Bleeding-edge model features. Extended thinking on Claude, computer use, prompt caching, batch processing, structured tool inputs, multimodal streaming: these features arrive in Anthropic's SDK and OpenAI's SDK weeks before the partner packages catch up. Code that depends on the latest capability either waits or drops out of the framework. We drop out.

You are not switching providers. The abstraction tax is justified by the option to swap. If the codebase has been on Anthropic for three years and the team has no plan to move, the abstraction is overhead with no benefit. We have seen 800-line wrappers around langchain-anthropic that exist only to push the same parameters through the framework when a 200-line direct integration would do the same thing and let new engineers read the code.

The codebase has accumulated framework debt. Imports from three major versions of langchain. Custom runnables with no documentation. RunnablePassthrough chains five levels deep. When the framework code is more complex than the business logic, the framework is no longer paying. Migrating one path at a time to the raw SDK is usually faster than a full v0 to v1 rewrite, because the raw SDK is more stable than the framework's history.

A 5-step rollout for an existing codebase

If you are on a pre-v1 LangChain codebase, this is the order we recommend.

Step 1. Inventory imports. Grep the codebase for from langchain and group by module.
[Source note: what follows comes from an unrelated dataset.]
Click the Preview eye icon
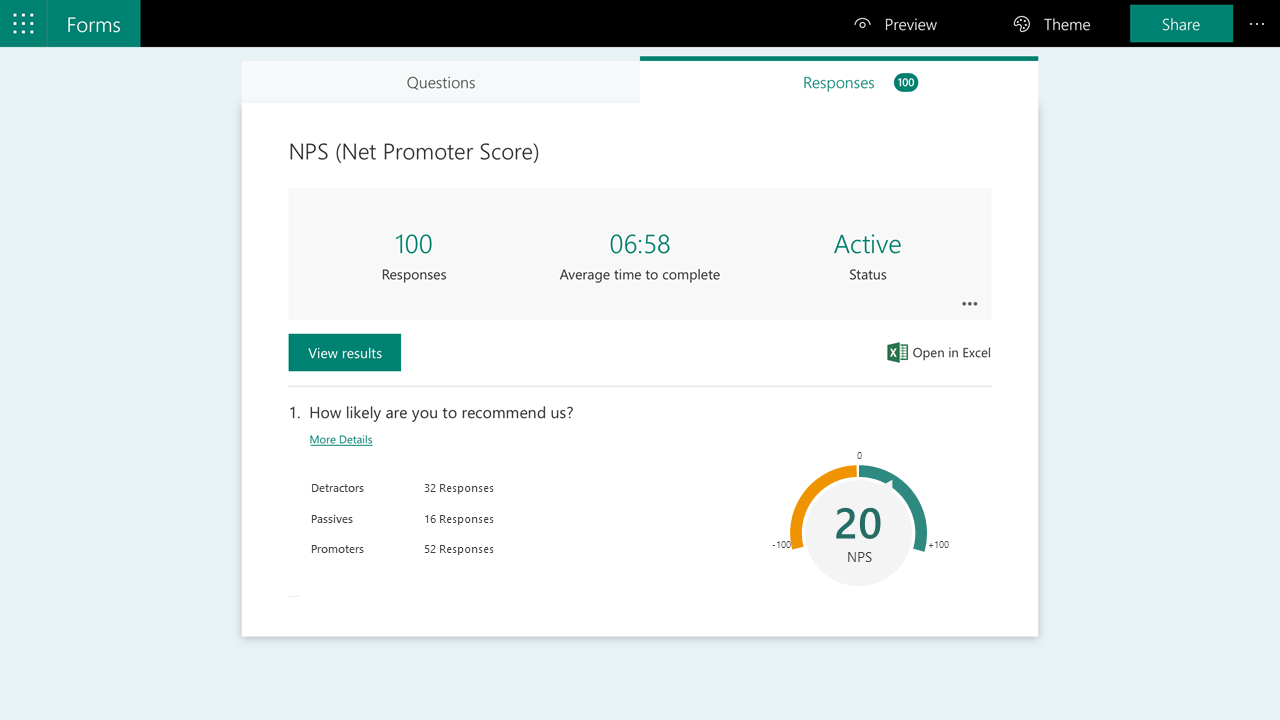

Anything from langchain.agents.AgentExecutor, langchain.chains, or pre-v1 memory classes is on the migration list. Anything from langchain_core, the partner packages, or v1 langchain stays.

Step 2. Mark legacy paths. Add a comment # classic on every import from langchain-classic or its v0.x equivalent. This is a navigation aid for the team, not a refactor yet. The goal is to make the migration boundary visible in PRs.

Step 3. Swap one agent at a time. Pick the lowest-traffic agent path. Migrate it from AgentExecutor to create_agent. Run the same eval set against both code paths in parallel for a week. Promote when the v1 path matches or beats the v0 path on your binary pass-fail rubric.

Step 4. Move state to a real checkpointer. Replace any MemorySaver usage with the Postgres or Redis checkpointer. Test serialization for every state type the graph touches. Add a chaos test that kills the process mid-graph and resumes; if state does not round-trip cleanly, the persistence layer is not ready for production.

Step 5. Add LangSmith or equivalent tracing. If there is no tracing yet, this is the highest-leverage half-day of work in the migration. The traces are what let you compare v0 and v1 agent behavior side by side. Without them, the migration is opinion. With them, it is measurement.

The teams that come out of this in good shape are not the ones that rewrote everything. They are the ones that drew a line, kept what still pays, replaced what does not, and dropped to the SDK where the framework stopped helping.